• HOW TO COMPLETE THIS TASK: Exactness is required. Restate every entry as written.

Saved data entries

--- --- ---

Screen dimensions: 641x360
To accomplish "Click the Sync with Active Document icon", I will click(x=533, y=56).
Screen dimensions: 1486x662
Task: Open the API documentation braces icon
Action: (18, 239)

--- --- ---

• PROBLEM SOLUTION:
Screen dimensions: 641x360
To accomplish "Click the Sync with Active Document icon", I will click(x=533, y=56).
Screen dimensions: 1486x662
Task: Open the API documentation braces icon
Action: (18, 239)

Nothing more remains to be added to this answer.